2 Commentaires Les longues études en Afrique ne servent à rien!

  1. Madongui

    Je suis à 100% d’accord avec l’auteur de cet article!
    Depuis mon enfance, j’ai été très douée à l’école (bien souvent plus que les enfants de mon âge). Alors, mon entourage -parents, enseignants- me martelaient que par l’école, je m’en sortirais. Et en effet, je m’en suis sortie Presque…

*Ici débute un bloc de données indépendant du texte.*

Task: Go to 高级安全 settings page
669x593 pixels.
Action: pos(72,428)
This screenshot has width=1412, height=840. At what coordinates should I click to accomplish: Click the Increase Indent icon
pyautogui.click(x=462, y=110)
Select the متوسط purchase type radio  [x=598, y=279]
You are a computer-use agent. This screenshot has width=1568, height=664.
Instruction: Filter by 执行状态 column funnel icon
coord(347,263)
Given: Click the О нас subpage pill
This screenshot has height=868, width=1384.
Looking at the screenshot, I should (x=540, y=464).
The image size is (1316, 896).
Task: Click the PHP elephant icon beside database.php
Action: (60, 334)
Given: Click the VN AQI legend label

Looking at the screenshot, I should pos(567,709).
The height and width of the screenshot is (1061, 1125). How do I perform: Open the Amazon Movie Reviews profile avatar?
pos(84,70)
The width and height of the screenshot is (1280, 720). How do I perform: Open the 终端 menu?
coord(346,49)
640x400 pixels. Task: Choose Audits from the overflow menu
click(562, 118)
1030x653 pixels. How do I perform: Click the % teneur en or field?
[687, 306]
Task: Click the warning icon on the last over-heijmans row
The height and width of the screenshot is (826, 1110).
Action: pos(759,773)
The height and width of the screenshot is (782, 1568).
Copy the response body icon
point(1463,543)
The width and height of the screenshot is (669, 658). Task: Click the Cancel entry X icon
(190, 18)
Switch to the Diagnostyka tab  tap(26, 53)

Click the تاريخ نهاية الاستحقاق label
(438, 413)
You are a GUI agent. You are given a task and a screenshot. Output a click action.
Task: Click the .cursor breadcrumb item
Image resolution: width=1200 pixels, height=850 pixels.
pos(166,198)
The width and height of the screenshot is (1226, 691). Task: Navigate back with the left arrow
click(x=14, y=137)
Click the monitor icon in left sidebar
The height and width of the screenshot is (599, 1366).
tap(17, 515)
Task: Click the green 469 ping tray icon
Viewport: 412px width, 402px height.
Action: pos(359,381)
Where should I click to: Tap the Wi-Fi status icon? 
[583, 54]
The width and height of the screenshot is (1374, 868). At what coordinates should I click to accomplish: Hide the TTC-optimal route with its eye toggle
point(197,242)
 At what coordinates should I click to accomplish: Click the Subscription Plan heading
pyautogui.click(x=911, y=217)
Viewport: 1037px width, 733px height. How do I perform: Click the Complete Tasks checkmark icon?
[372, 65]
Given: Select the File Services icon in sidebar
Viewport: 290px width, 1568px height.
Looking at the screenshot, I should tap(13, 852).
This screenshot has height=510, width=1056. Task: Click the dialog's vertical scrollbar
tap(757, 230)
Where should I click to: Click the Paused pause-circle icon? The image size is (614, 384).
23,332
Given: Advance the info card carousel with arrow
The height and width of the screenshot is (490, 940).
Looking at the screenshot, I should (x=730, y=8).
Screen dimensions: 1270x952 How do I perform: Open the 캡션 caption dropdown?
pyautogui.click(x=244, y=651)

    A 17ans, le bac décroché d’office quand la moyenne d’âge de ma classe était de 23 ans; 2ème sur 298 au concours d’entrée d’une grande école de commerce; 5 ans plus tard, un master de gestion en poche, je m’envole, détentrice d’une super bourse d’études de coopération, vers l’Occident pour poursuivre mes études dans une prestigieuse université. Un autre master décroché haut la main, puis un diplôme professionnel avec une spécialité d’enfer, je rentre au bled bardée de diplômes et entre dans la Fonction Publique comme cadre supérieure. Réaction de l’entourage: « bravo, tu as réussi! tu es un exemple pour tous! »
    Pourtant, après tant d’années en Occident, le retour au pays fut brutal: le niveau de vie des gens a régressé de 10 ans au moins, la paupérisation s’est accrue, personne ne mange à sa fin parce que l’agriculture n’a pas décollée.
    Avec ma tonne de diplômes, je me sens étrangement inutile dans tout ça. Oui je suis douée quand il s’agit d’élaborer le budget de mon ministère, de l’exécuter et de le liquider; oui, je rédige de belles fiches techniques à l’attention de monsieur le Ministre. Mais à part nous les membres du cabinet, tous les autres personnels crèvent la faim. Mon joli verbiage ne sert pas à construire routes, hôpitaux ou écoles dont nous avons besoin; au contraire, il sert à chanter les gloires de nos dirigeants. Mais je continue de recevoir des jeunes qui viennent me voir pour savoir comment faire pour rejoindre l’Occident et devenir comme moi (cadre avec un poste intéressant). S’ils savaient…
    S’ils savaient que je suis en train de préparer ma démission car la bureaucratie n’est pas notre avenir, je le réalise chaque jour. Certes, il nous faut des médecins, des ingénieurs, des chargés d’études mais il nous faut aussi et surtout des agriculteurs et des micro-entrepreneurs dans tous les domaines. Courir après la surdiplômation ne nous mènera nulle part. Il est sympa mon bureau feutré, mon assistante qui m’apporte le café et le journal chaque matin, ma maison de fonction et tout le tralala. Mais je n’ai pas l’impression de servir efficacement mon prochain. Ça pourra stupide pour certains, mais ça me pose un problème de conscience. Nous, intellectuels africains, n’auront de raison d’être que si notre savoir-faire et nos connaissances pratiques apporte une véritable plus-value dans la résolution des problèmes immédiats du continent. Malgré mon niveau, j’ai plus de respect pour ces vieilles dames qui font vivre nos marchés grâce aux fruits de leurs maigres récoltes, pendant que moi, dans mon confort, m’échine à écrire des discours sulfureux (dont elles ne saisissent même pas le sens des mots) que M. le Ministre ira leur vomir à l’approche des élections législatives pour obtenir leurs voix!